▶ [The request]:
Rewrite every entry below, swapping "Where should I click to" for "Which spot should I click to" wherever it occurs and leaving everything else unchanged.

▶ [Materials provided]:
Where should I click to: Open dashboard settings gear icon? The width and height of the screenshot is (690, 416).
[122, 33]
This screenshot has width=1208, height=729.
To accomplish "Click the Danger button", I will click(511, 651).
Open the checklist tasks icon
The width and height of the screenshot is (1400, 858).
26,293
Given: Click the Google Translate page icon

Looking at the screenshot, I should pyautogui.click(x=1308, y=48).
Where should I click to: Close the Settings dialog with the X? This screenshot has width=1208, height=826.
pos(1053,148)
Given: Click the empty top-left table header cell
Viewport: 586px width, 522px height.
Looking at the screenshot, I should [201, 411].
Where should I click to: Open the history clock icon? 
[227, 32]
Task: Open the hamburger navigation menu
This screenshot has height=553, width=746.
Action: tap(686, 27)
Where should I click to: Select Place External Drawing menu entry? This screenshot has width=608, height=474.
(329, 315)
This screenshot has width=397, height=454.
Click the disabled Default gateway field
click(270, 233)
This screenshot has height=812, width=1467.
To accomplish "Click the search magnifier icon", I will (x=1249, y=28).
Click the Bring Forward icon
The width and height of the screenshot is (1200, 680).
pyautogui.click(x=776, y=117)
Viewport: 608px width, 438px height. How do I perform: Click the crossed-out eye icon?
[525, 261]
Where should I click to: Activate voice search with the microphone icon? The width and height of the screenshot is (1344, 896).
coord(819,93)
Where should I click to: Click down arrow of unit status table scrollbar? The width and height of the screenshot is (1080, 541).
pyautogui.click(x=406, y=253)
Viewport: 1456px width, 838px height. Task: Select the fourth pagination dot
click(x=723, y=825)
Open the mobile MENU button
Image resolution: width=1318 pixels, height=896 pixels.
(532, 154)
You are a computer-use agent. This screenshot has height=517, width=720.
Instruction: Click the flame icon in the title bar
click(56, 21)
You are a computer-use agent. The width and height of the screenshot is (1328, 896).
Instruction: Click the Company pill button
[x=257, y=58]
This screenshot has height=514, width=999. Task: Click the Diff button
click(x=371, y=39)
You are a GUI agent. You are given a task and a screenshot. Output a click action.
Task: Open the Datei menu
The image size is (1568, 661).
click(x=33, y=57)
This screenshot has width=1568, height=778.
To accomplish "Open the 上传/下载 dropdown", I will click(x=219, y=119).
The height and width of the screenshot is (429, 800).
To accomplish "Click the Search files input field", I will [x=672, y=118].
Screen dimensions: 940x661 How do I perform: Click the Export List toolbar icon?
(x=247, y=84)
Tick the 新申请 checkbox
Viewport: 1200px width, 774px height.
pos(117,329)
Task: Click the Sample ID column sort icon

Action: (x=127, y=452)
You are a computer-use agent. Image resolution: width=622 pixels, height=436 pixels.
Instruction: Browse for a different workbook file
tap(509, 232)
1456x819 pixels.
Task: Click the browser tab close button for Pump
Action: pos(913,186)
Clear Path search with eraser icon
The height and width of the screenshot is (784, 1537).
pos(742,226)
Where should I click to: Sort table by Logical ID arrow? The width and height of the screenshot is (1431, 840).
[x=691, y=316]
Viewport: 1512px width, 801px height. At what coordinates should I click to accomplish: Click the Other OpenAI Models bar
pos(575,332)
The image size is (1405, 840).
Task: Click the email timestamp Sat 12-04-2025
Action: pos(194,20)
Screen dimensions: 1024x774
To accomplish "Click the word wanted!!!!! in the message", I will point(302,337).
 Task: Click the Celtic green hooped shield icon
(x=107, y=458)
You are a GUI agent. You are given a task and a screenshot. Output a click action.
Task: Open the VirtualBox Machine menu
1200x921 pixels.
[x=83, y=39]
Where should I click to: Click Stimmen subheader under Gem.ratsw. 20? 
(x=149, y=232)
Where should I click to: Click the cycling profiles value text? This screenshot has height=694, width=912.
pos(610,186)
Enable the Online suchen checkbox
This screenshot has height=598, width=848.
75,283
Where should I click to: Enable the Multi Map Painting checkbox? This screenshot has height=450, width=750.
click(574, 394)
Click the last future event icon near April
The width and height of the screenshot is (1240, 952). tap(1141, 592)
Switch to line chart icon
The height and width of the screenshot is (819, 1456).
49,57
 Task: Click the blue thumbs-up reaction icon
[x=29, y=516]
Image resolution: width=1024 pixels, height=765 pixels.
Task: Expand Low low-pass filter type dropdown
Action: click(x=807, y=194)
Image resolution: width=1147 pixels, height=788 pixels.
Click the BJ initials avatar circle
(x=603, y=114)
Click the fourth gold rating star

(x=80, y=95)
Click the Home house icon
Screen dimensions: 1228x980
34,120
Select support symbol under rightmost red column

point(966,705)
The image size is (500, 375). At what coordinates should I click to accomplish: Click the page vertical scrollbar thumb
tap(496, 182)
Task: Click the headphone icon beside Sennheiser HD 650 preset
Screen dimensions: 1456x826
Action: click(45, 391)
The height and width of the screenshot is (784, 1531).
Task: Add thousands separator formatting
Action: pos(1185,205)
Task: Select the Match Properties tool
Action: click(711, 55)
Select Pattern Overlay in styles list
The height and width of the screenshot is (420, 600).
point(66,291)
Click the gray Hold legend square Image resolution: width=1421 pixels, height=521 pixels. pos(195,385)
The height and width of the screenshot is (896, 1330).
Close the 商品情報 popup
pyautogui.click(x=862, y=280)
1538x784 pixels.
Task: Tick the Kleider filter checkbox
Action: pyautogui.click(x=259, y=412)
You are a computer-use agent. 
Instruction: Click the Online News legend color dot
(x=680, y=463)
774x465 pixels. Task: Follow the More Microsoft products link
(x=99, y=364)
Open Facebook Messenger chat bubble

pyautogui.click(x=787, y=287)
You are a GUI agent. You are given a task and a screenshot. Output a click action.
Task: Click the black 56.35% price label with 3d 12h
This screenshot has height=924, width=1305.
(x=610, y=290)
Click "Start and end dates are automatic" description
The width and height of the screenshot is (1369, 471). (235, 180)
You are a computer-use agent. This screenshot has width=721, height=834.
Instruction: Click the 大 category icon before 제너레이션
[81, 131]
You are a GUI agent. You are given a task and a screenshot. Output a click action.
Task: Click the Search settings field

▶ [Solution below]:
Which spot should I click to: Open dashboard settings gear icon? The width and height of the screenshot is (690, 416).
[122, 33]
This screenshot has width=1208, height=729.
To accomplish "Click the Danger button", I will click(511, 651).
Open the checklist tasks icon
The width and height of the screenshot is (1400, 858).
26,293
Given: Click the Google Translate page icon

Looking at the screenshot, I should pyautogui.click(x=1308, y=48).
Which spot should I click to: Close the Settings dialog with the X? This screenshot has width=1208, height=826.
pos(1053,148)
Given: Click the empty top-left table header cell
Viewport: 586px width, 522px height.
Looking at the screenshot, I should [201, 411].
Which spot should I click to: Open the history clock icon? 
[227, 32]
Task: Open the hamburger navigation menu
This screenshot has height=553, width=746.
Action: tap(686, 27)
Which spot should I click to: Select Place External Drawing menu entry? This screenshot has width=608, height=474.
(329, 315)
This screenshot has width=397, height=454.
Click the disabled Default gateway field
click(270, 233)
This screenshot has height=812, width=1467.
To accomplish "Click the search magnifier icon", I will (x=1249, y=28).
Click the Bring Forward icon
The width and height of the screenshot is (1200, 680).
pyautogui.click(x=776, y=117)
Viewport: 608px width, 438px height. How do I perform: Click the crossed-out eye icon?
[525, 261]
Which spot should I click to: Activate voice search with the microphone icon? The width and height of the screenshot is (1344, 896).
coord(819,93)
Which spot should I click to: Click down arrow of unit status table scrollbar? The width and height of the screenshot is (1080, 541).
pyautogui.click(x=406, y=253)
Viewport: 1456px width, 838px height. Task: Select the fourth pagination dot
click(x=723, y=825)
Open the mobile MENU button
Image resolution: width=1318 pixels, height=896 pixels.
(532, 154)
You are a computer-use agent. This screenshot has height=517, width=720.
Instruction: Click the flame icon in the title bar
click(56, 21)
You are a computer-use agent. The width and height of the screenshot is (1328, 896).
Instruction: Click the Company pill button
[x=257, y=58]
This screenshot has height=514, width=999. Task: Click the Diff button
click(x=371, y=39)
You are a GUI agent. You are given a task and a screenshot. Output a click action.
Task: Open the Datei menu
The image size is (1568, 661).
click(x=33, y=57)
This screenshot has width=1568, height=778.
To accomplish "Open the 上传/下载 dropdown", I will click(x=219, y=119).
The height and width of the screenshot is (429, 800).
To accomplish "Click the Search files input field", I will [x=672, y=118].
Screen dimensions: 940x661 How do I perform: Click the Export List toolbar icon?
(x=247, y=84)
Tick the 新申请 checkbox
Viewport: 1200px width, 774px height.
pos(117,329)
Task: Click the Sample ID column sort icon

Action: (x=127, y=452)
You are a computer-use agent. Image resolution: width=622 pixels, height=436 pixels.
Instruction: Browse for a different workbook file
tap(509, 232)
1456x819 pixels.
Task: Click the browser tab close button for Pump
Action: pos(913,186)
Clear Path search with eraser icon
The height and width of the screenshot is (784, 1537).
pos(742,226)
Which spot should I click to: Sort table by Logical ID arrow? The width and height of the screenshot is (1431, 840).
[x=691, y=316]
Viewport: 1512px width, 801px height. At what coordinates should I click to accomplish: Click the Other OpenAI Models bar
pos(575,332)
The image size is (1405, 840).
Task: Click the email timestamp Sat 12-04-2025
Action: pos(194,20)
Screen dimensions: 1024x774
To accomplish "Click the word wanted!!!!! in the message", I will point(302,337).
 Task: Click the Celtic green hooped shield icon
(x=107, y=458)
You are a GUI agent. You are given a task and a screenshot. Output a click action.
Task: Open the VirtualBox Machine menu
1200x921 pixels.
[x=83, y=39]
Which spot should I click to: Click Stimmen subheader under Gem.ratsw. 20? 
(x=149, y=232)
Which spot should I click to: Click the cycling profiles value text? This screenshot has height=694, width=912.
pos(610,186)
Enable the Online suchen checkbox
This screenshot has height=598, width=848.
75,283
Which spot should I click to: Enable the Multi Map Painting checkbox? This screenshot has height=450, width=750.
click(574, 394)
Click the last future event icon near April
The width and height of the screenshot is (1240, 952). tap(1141, 592)
Switch to line chart icon
The height and width of the screenshot is (819, 1456).
49,57
 Task: Click the blue thumbs-up reaction icon
[x=29, y=516]
Image resolution: width=1024 pixels, height=765 pixels.
Task: Expand Low low-pass filter type dropdown
Action: click(x=807, y=194)
Image resolution: width=1147 pixels, height=788 pixels.
Click the BJ initials avatar circle
(x=603, y=114)
Click the fourth gold rating star

(x=80, y=95)
Click the Home house icon
Screen dimensions: 1228x980
34,120
Select support symbol under rightmost red column

point(966,705)
The image size is (500, 375). At what coordinates should I click to accomplish: Click the page vertical scrollbar thumb
tap(496, 182)
Task: Click the headphone icon beside Sennheiser HD 650 preset
Screen dimensions: 1456x826
Action: click(45, 391)
The height and width of the screenshot is (784, 1531).
Task: Add thousands separator formatting
Action: pos(1185,205)
Task: Select the Match Properties tool
Action: click(711, 55)
Select Pattern Overlay in styles list
The height and width of the screenshot is (420, 600).
point(66,291)
Click the gray Hold legend square Image resolution: width=1421 pixels, height=521 pixels. pos(195,385)
The height and width of the screenshot is (896, 1330).
Close the 商品情報 popup
pyautogui.click(x=862, y=280)
1538x784 pixels.
Task: Tick the Kleider filter checkbox
Action: pyautogui.click(x=259, y=412)
You are a computer-use agent. 
Instruction: Click the Online News legend color dot
(x=680, y=463)
774x465 pixels. Task: Follow the More Microsoft products link
(x=99, y=364)
Open Facebook Messenger chat bubble

pyautogui.click(x=787, y=287)
You are a GUI agent. You are given a task and a screenshot. Output a click action.
Task: Click the black 56.35% price label with 3d 12h
This screenshot has height=924, width=1305.
(x=610, y=290)
Click "Start and end dates are automatic" description
The width and height of the screenshot is (1369, 471). (235, 180)
You are a computer-use agent. This screenshot has width=721, height=834.
Instruction: Click the 大 category icon before 제너레이션
[81, 131]
You are a GUI agent. You are given a task and a screenshot. Output a click action.
Task: Click the Search settings field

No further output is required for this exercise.